[Pixel coordinate grounding data]
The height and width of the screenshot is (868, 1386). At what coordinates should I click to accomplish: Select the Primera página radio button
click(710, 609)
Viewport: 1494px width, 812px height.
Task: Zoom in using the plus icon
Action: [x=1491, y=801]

- [TO DO]: Could you retype every record above exactly as given?

- [RESPONSE BOX]:
The height and width of the screenshot is (868, 1386). At what coordinates should I click to accomplish: Select the Primera página radio button
click(710, 609)
Viewport: 1494px width, 812px height.
Task: Zoom in using the plus icon
Action: [x=1491, y=801]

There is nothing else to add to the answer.